## What is expected
Look below for the line with "Where should I". Retype it and every line after it to the end, exactly, but leave out the pictures.

Stored records:
------------------------------------
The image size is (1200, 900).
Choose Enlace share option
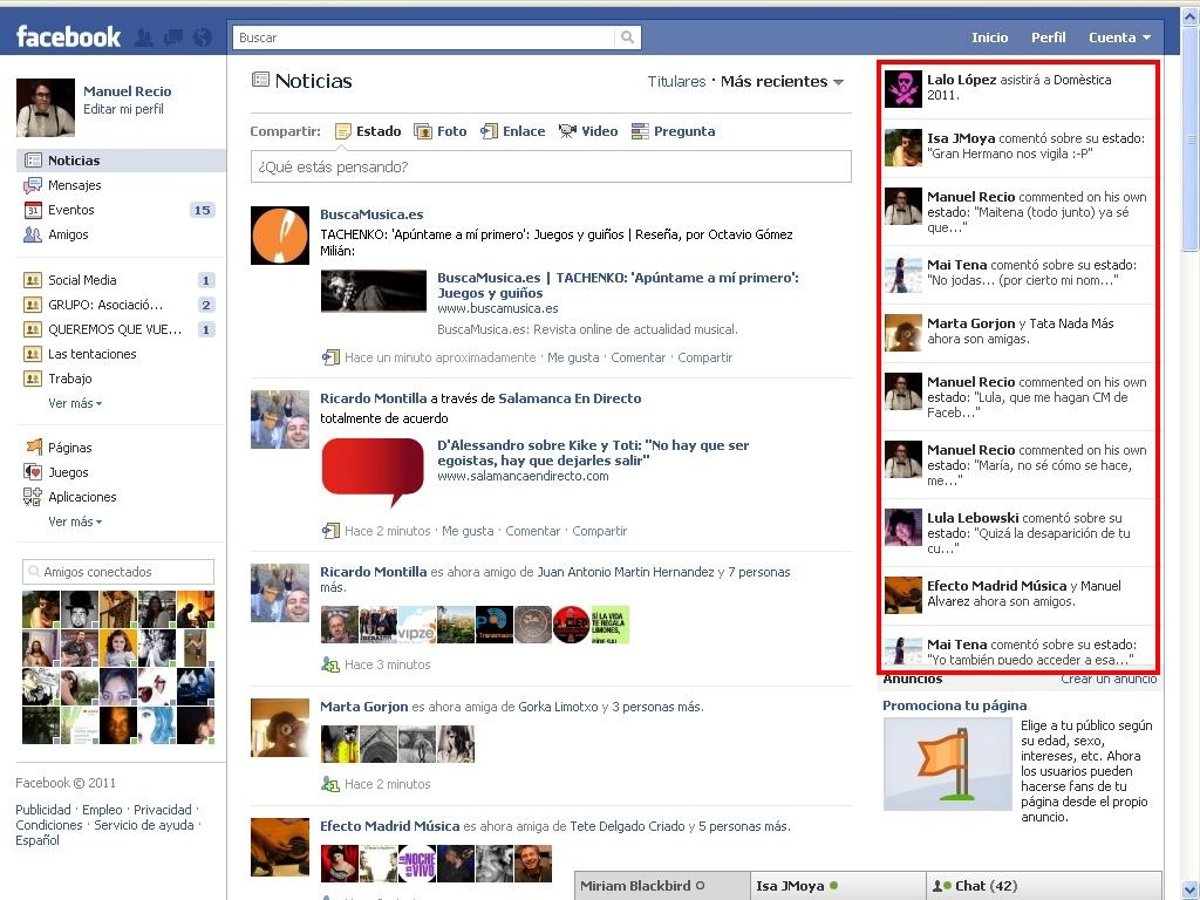tap(513, 131)
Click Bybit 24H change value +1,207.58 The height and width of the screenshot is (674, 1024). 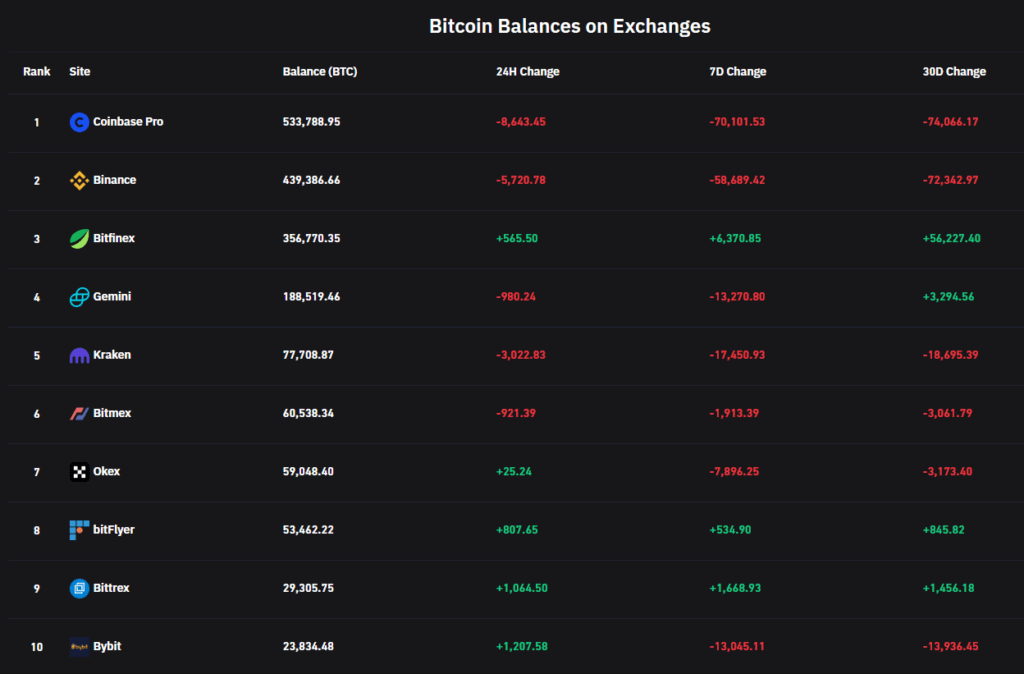522,646
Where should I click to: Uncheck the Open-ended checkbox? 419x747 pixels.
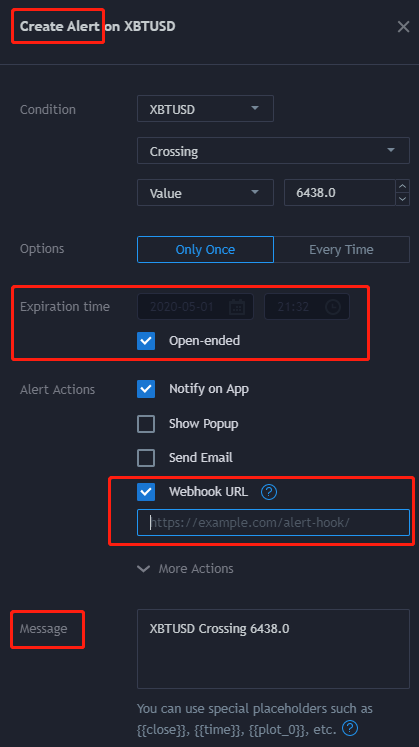tap(146, 341)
------------------------------------
## Output
Where should I click to: Uncheck the Open-ended checkbox? 419x747 pixels.
tap(146, 341)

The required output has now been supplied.